In this canvas we see Saint William of Orange, better known as Saint William of Aquitaine, in meditation in front of the crucifix; the protagonist is accompanied by putti who hold up the weapons he wore in the saint with which Baschi and Mori fought, then laid down to retire to a life in prayer, in the service of God.
The atmosphere of the painting reminds us of the atmospheric suggestions and the compositional system of Solimena, to which our artist is certainly indebted. As often happens with Neapolitan painters, it is to Di Dominici that we owe almost everything we know about the Malinconico, the son of art who grew up in the workshop of Andrea Belvedere and in the shadow of the innovations of Luca Giordano and Massimo Stanzione; initially his production was dedicated to compositions of still lifes with vases of flowers, while in his maturity he opens up to more varied subjects, mostly devoted.

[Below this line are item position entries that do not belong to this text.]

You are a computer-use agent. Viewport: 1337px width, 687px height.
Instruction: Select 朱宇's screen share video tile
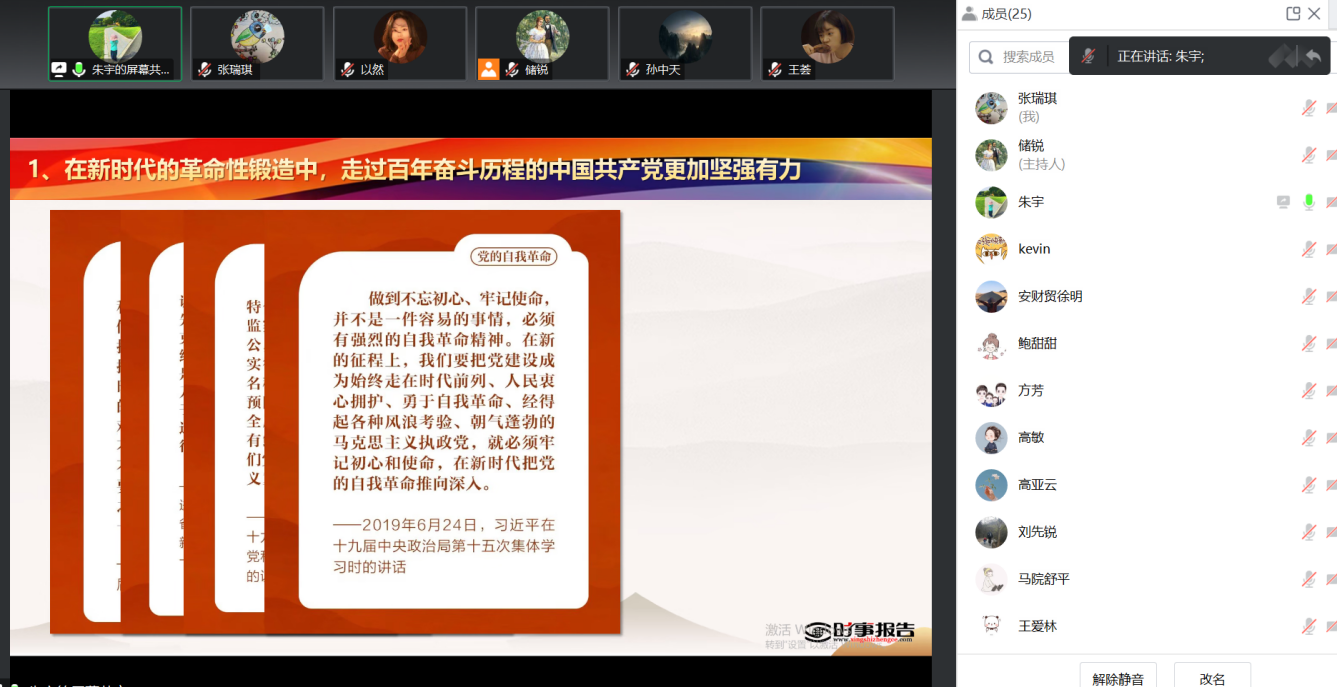115,43
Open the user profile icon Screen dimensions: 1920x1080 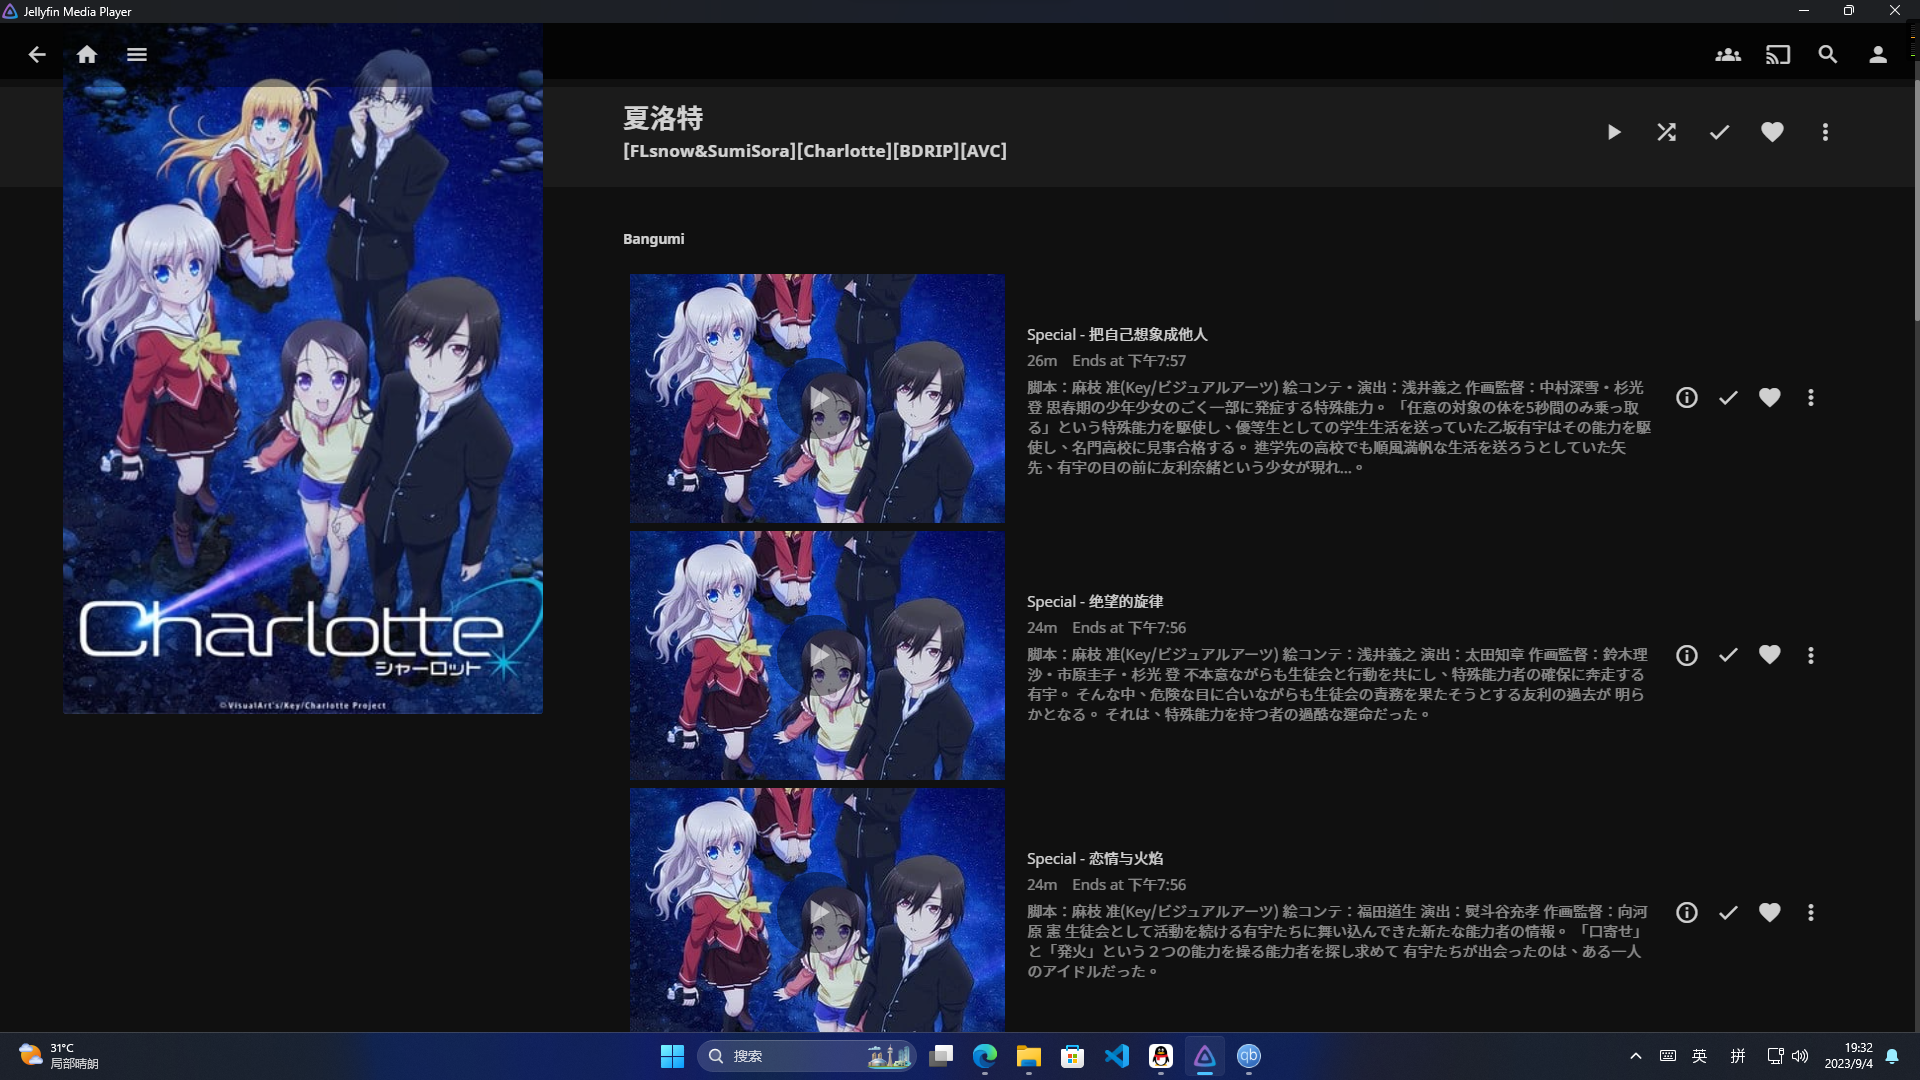(x=1878, y=55)
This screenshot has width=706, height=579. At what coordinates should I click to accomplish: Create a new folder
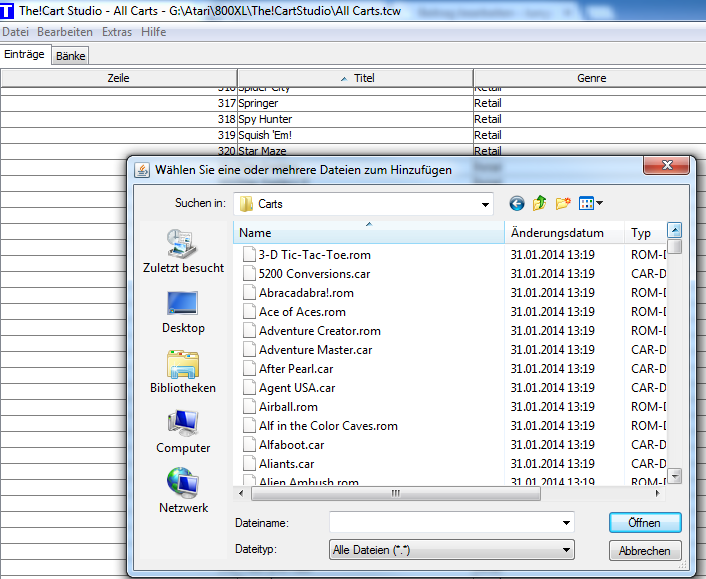pyautogui.click(x=563, y=204)
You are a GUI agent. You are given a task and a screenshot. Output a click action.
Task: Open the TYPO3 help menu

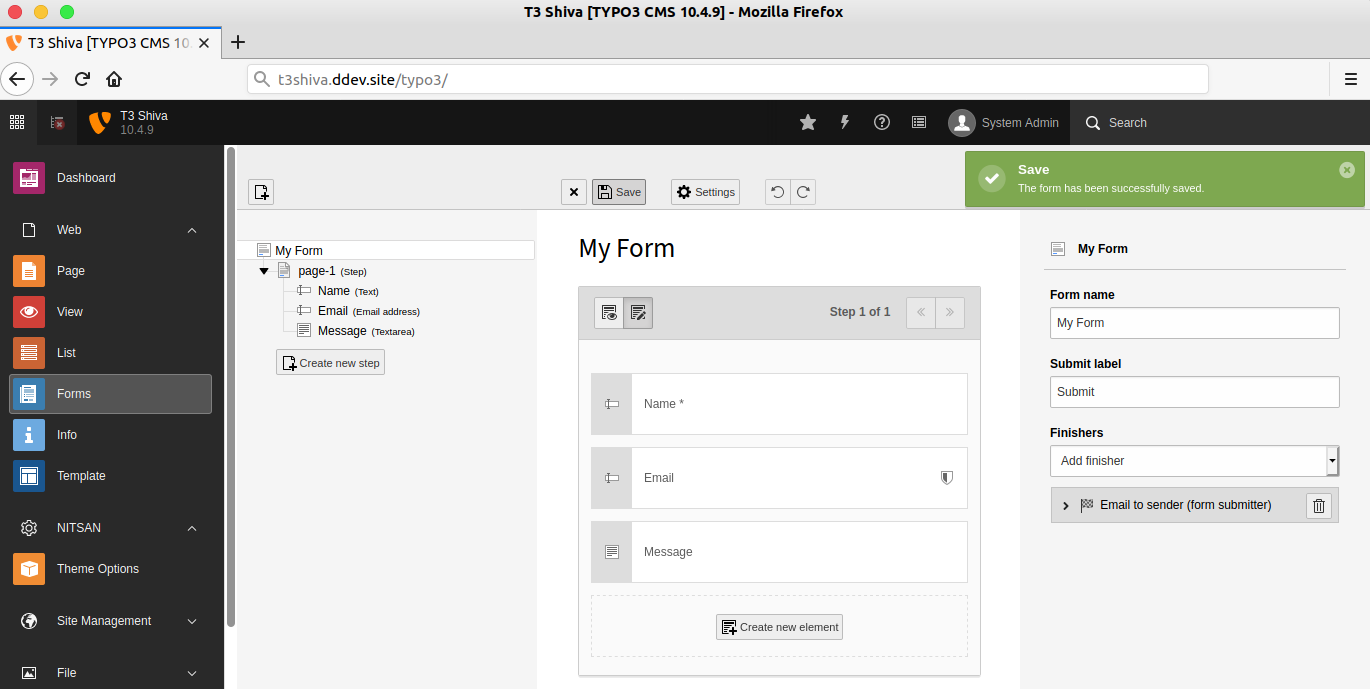(881, 122)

In 1693 he was in Bergamo, for one of his most important commissions: the decoration of the church of Santa Maria Maggiore; he will stay in the city until the following year, when he will return to Naples. In the last phase of his production he will look a lot at the Neapolitan experience of the great protagonists of the Emilian Baroque such as Domenichino, Reni and Lanfranco, but he will also pay attention to Cortonesque experiments and the studies of his colleagues Maratti and De Matteis.